The Minnesota community solar garden is planned for construction on privately-owned land. To secure the location, Novel Energy will need to enter into a leasing agreement with the current property owners. For as long as Novel will want to have the site operational, it will need to pay an agreed-upon fee. To guarantee the safety of the installation, security fencing will be installed. According to Tempel’s presentation, the solar array will also include a pollinator mix beneath the development. Novel will also be responsible for landscaping to prevent overgrowth that can reduce the land’s value and damage the installation.
This is just one of several Minnesota community solar gardens for Novel. Tempel noted that the company is always looking to play an active role in the development of new cost-saving installations. Novel is also currently seeking more empty parcels of land that can be leased for the development of future solar facilities.
Breanna Koval expects that other community solar businesses will follow in Novel’s footsteps.

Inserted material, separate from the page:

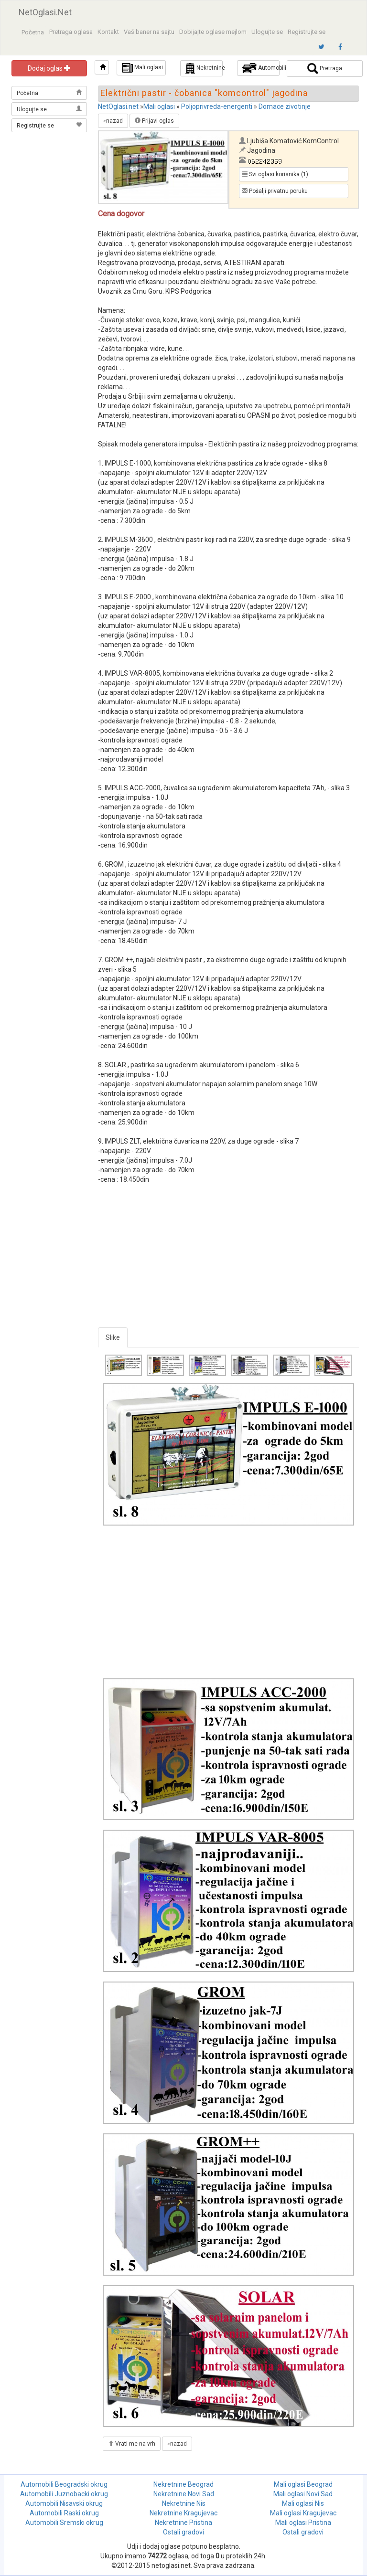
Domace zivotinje (285, 106)
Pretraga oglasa (71, 31)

According to the county director, several have already been speaking with landowners to discuss leasing agreements, however, no projects have been submitted for approval. Koval believes that Minnesota’s flatlands make it a prime location for such developments. However, it’s ultimately up to the residents to decide whether ceasing agricultural production is worth the leasing agreements for solar panels.

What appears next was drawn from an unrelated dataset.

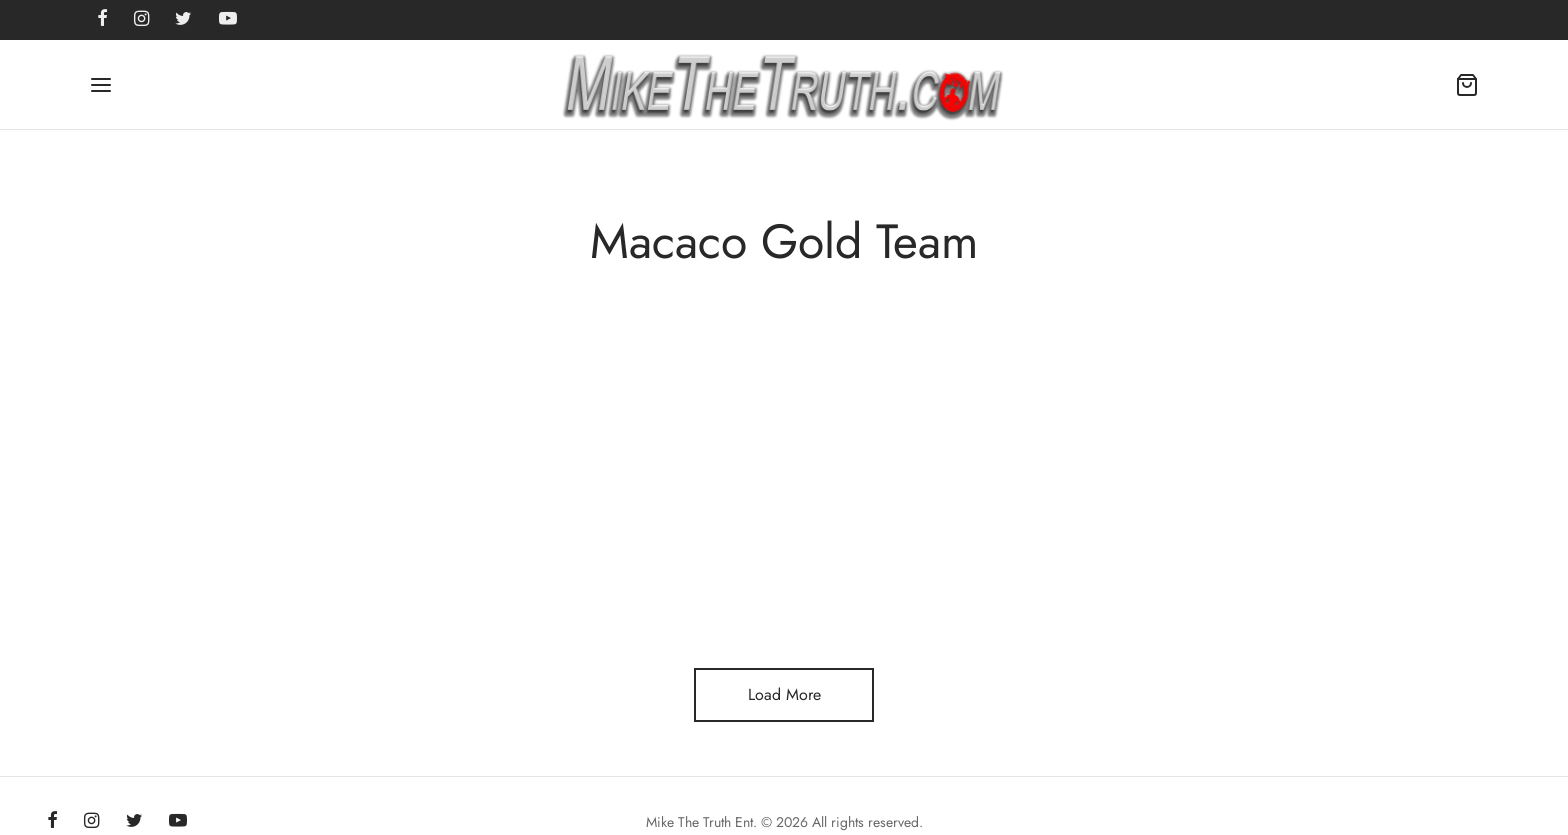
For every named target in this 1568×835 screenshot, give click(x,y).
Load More (784, 694)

However, Tempel believes that the development of Minnesota community solar gardens would have a positive impact on agricultural parcels. He stated that, over the 25-year lifespan of the development, it regenerates the soil, making it more nutrient-rich to promote better crop growth. Tempel noted that the development would only remain active for 25 years, at which point it will be deactivated and decommissioned. Barring any future plans, the leasing agreement will then cease and the land will turn back over to the owner.
The process of securing land isn’t an entirely simple one. On top of finding a landowner that’s willing to part with their property for more than two decades, the land must also be fit for a community solar garden. It must have the right zoning or fall within rezoning guidelines, be large enough, and not impede on neighborhoods that may petition against the development. Novel Energy has had little issue finding properties throughout Minnesota, with 50 active community solar gardens. Tempel states that Novel is hoping to increase its portfolio with an additional 130 developments. The long-term goal is to move into Maine, Michigan, Oregon, and Illinois.
With the increase in community solar sites, Tempel believes solar energy will start to become a cheaper commodity. At the time Tempel started with novel Energy six months ago, it was using 330-watt panels. As of Tempel’s recent presentation, Novel has moved onto 400-watt panels for a greater capacity and more efficient facility.
Currently, Tempel and Novel Energy are awaiting county board approval for the Wilkin County Minnesota community solar garden. Upon approval, Novel can move forward with potentially helping an additional 100 to 150 consumers.